Why play this over Call of Cthulhu? Well, for one, CoC has the mystique, lore, and monsters. I recommend Adventures Dark and Deep's "Swords of Cthulhu" book, which gives you a bestiary and information on magic and cults. This is an excellent book that is easily convertible to both C&C and AA. It even has d20 rules for Cthulhu cultists (and for playing them, if your players are suitably insane). Seeing how the cultists and magic of "the other side" makes for some fascinating reading and opens your mind to how the different cults would use these dark magics on characters. This take on the Cthulhu mythos is well-written and researched and would make for a fantastic combination with AA. It also gives you an entirely different view of the mythos and evil contained within.

I would play a game like this in a heartbeat.

What I love about the Amazing Adventures system is how simple the rules are. Of the 306-page book, the game's rules are about 26 pages at the end of the book, with everything being the familiar d20-style rules, roll AC or higher to-hit; ability scores control all other saves, ability checks, and skill rolls; and damage comes off hit points. Anyone who played 5E or B/X knows this game already. Characters are roll ability scores, pick a class, write down 3-4 abilities, set hit points, and describe your gear, armor, and weapons.

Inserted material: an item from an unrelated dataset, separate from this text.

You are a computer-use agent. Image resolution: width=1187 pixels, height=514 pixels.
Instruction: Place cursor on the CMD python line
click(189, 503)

Unlike most games, you just say what your characters start with, usually within reason. Armor is a "pulp style" based on your outfit and accessories, and while the system could be gamed for maximum AC, use your judgment and only allow what is reasonable given the situation. You can also use a more realistic armor system, and your DEX bonus works with either (up to the AC cap). Don't worry about it; make costumes fit the social situation, and don't abuse the system.

The game also has a 144-page referee's book, the Chronicle Keeper's Guide, which offers suggestions on how to run the game, modding information, new rules, and rules the referee will use often. A new OGL-free "monsters" book will be available for the game, and the older OGL monsters book is currently a free PDF download and works just fine with the game.

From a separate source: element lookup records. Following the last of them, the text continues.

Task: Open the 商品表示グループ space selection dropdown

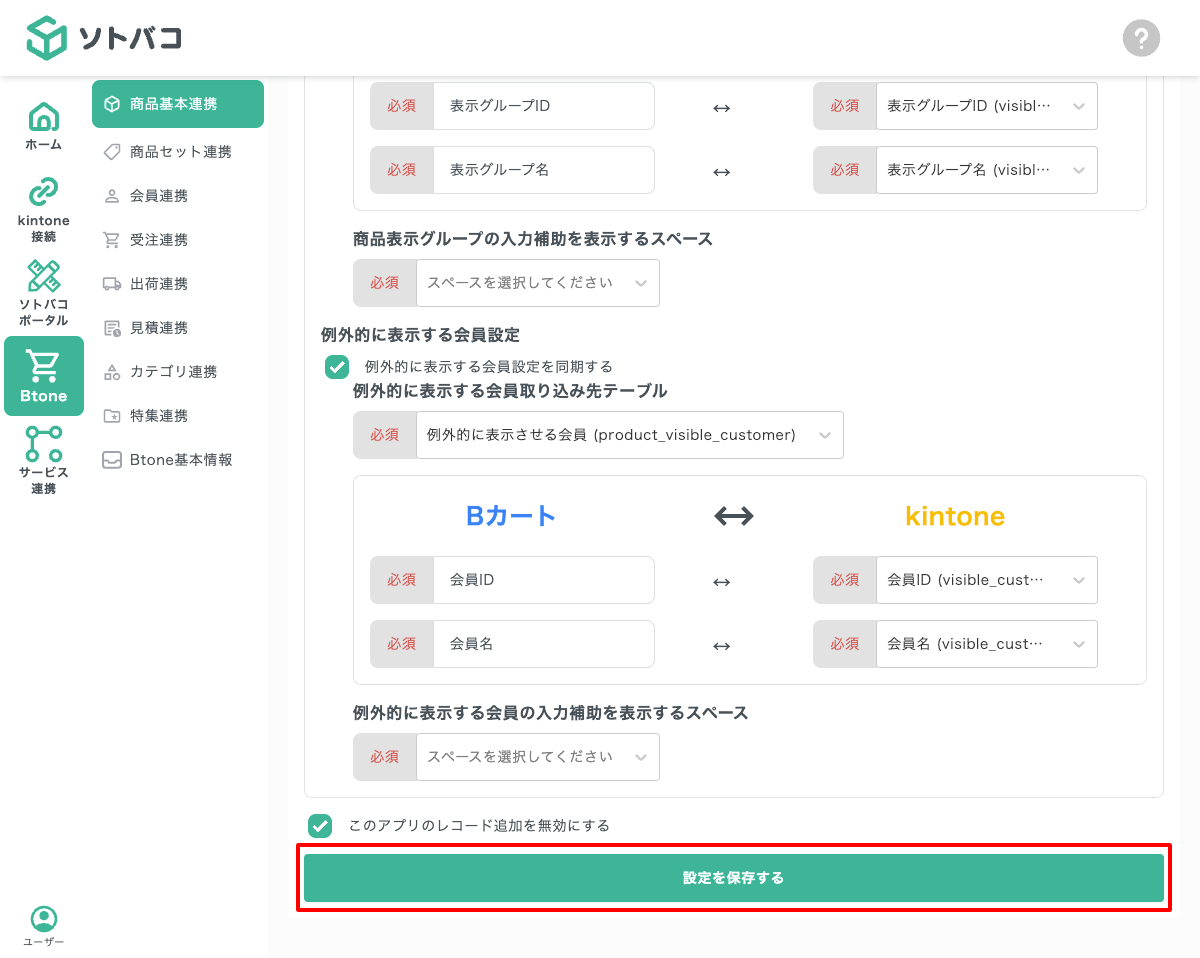Action: click(538, 283)
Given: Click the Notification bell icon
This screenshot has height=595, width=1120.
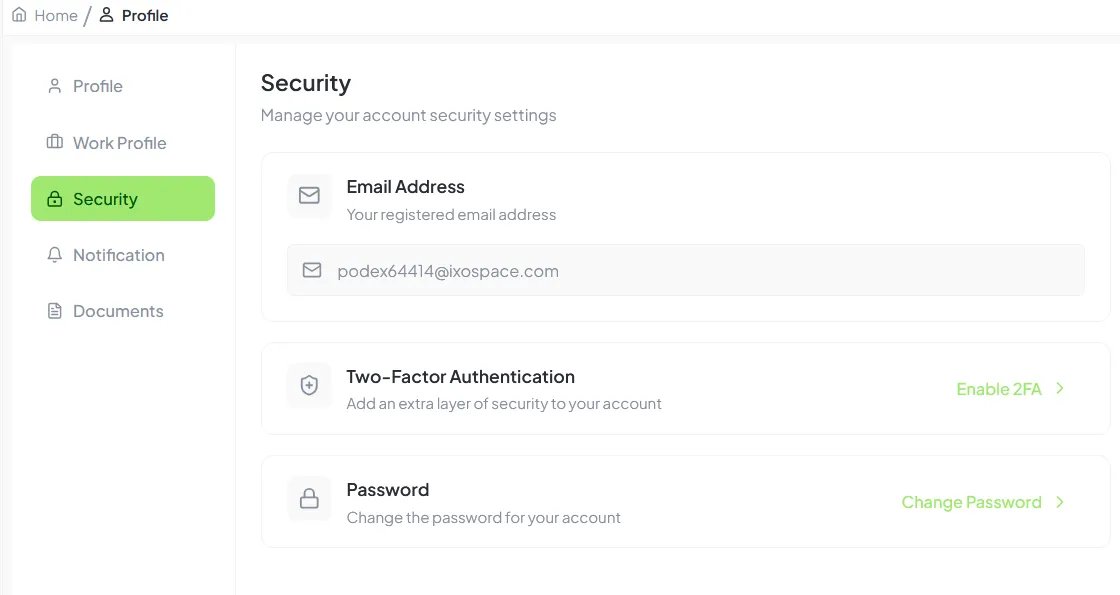Looking at the screenshot, I should point(54,254).
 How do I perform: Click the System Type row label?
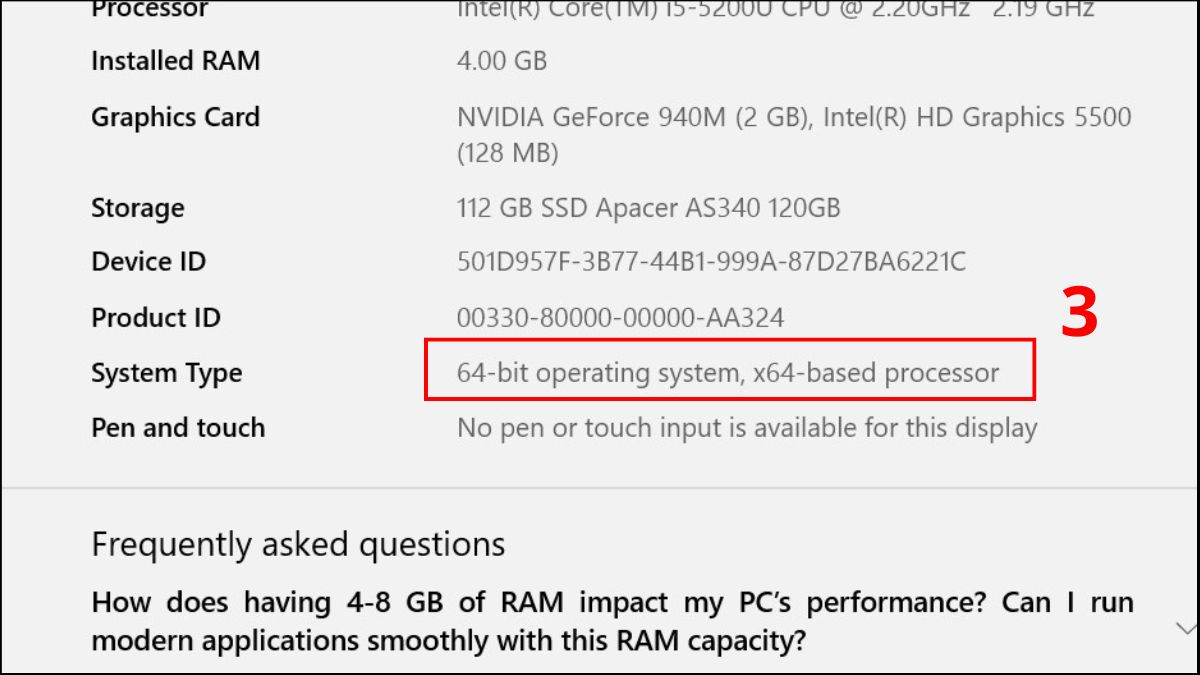pos(166,372)
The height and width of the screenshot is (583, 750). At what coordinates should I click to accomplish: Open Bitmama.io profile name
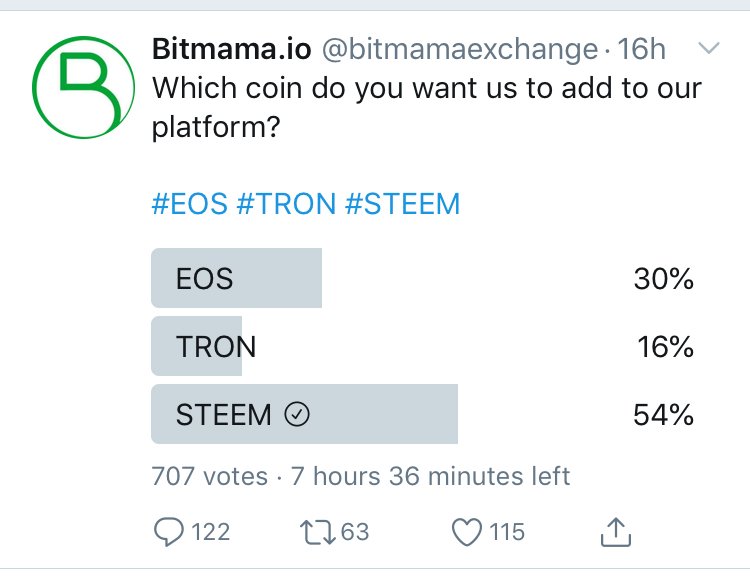(232, 49)
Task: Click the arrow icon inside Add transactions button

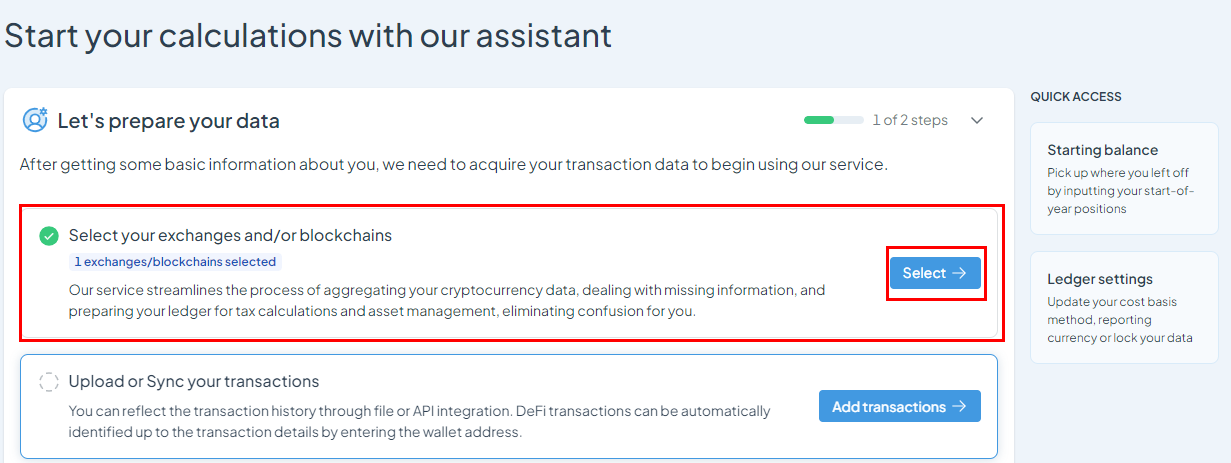Action: 959,406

https://trolllord.com/product/amazing-adventures-manual-of-monsters-oop-free-pdf/

The CK Guide also has corruption rules, and the Player's Handbook has sanity rules, so you are all set if you want to play eldritch horror-style games. Sanity loss in this game is fierce, especially when reaching zero, almost like dying in B/X. Luckily, recovering is fast, and you typically begin adventures with your total sanity score. Also, you gain more sanity points as you level, so the buffer between you and complete madness improves. Corruption is based on total lifetime sanity loss, which accumulates and is irreversible (but honestly, it takes a lot of sanity damage to accumulate).

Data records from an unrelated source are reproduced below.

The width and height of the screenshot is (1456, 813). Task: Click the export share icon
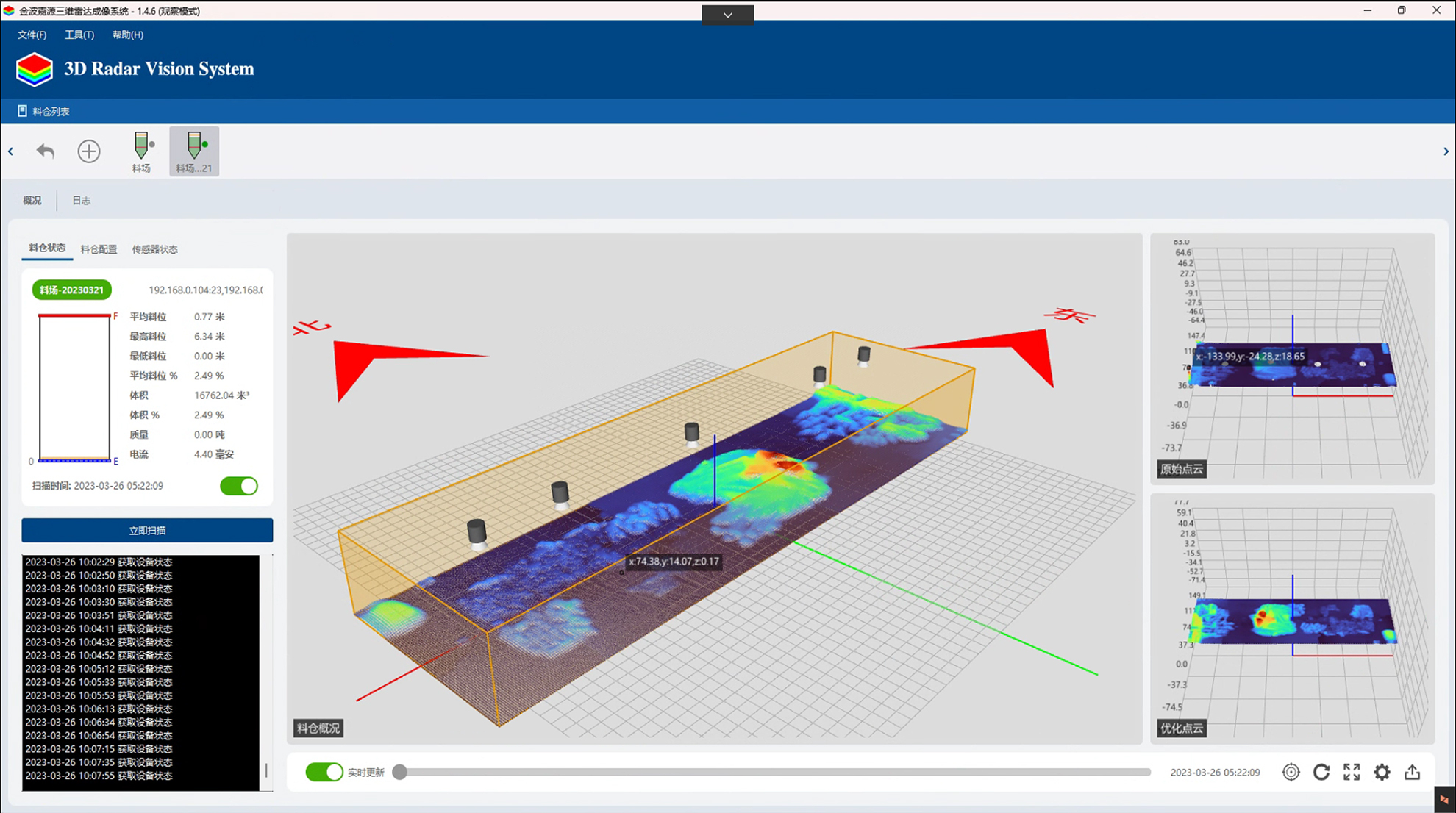(1412, 772)
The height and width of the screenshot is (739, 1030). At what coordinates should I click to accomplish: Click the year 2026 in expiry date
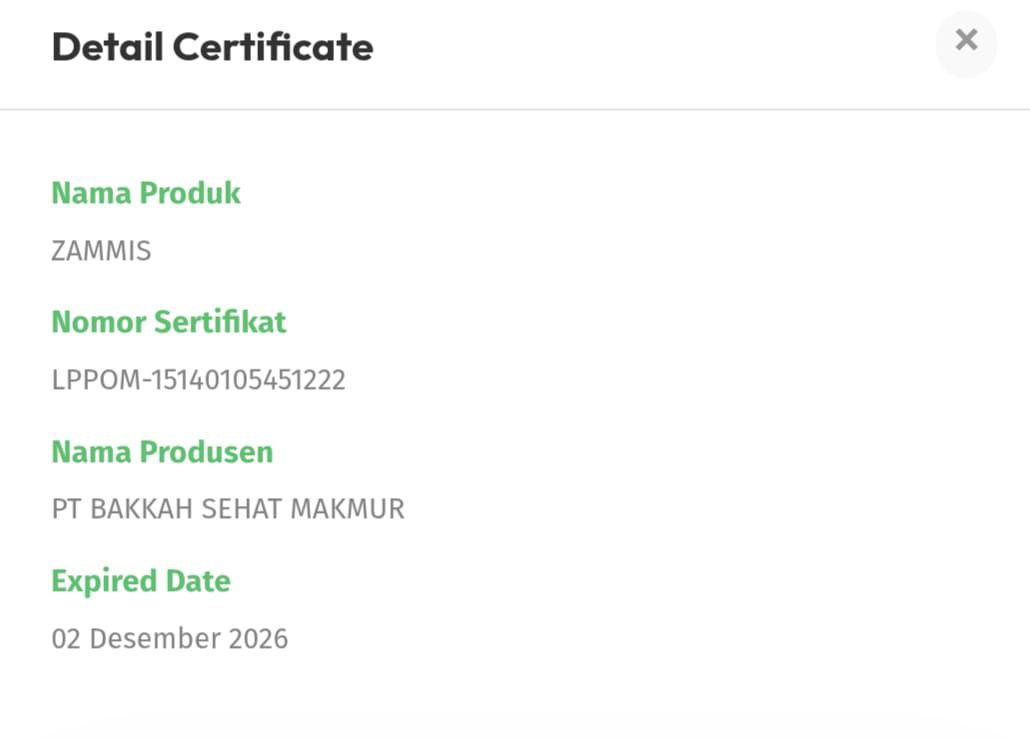coord(258,639)
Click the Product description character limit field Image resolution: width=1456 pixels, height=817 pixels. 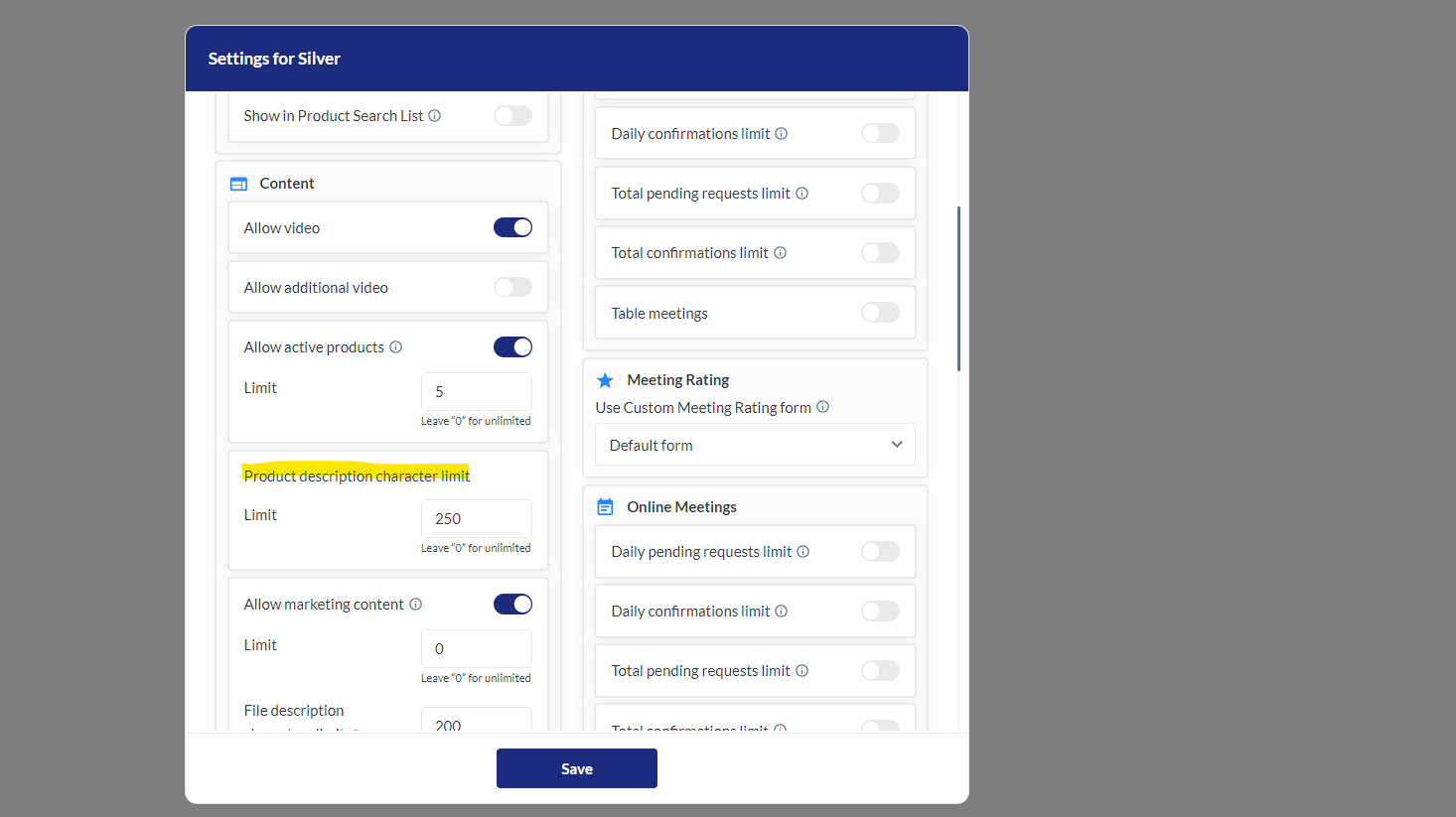[477, 519]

Amazing Adventures is, pardon the pun, an "amazing" game. I have not seen a game like this, and it feels like a simple, B/X-style, fresh take on the d20 Modern genre. I was surprised to get this in the mail. I have given up on this one a little and never thought I would have that much interest. I was wrong.

If you play B/X, OSR games, or C&C and want modern adventures or a fresh take on a d20 Cthulhu game (with the book mentioned), this is the game to get. Highly recommended.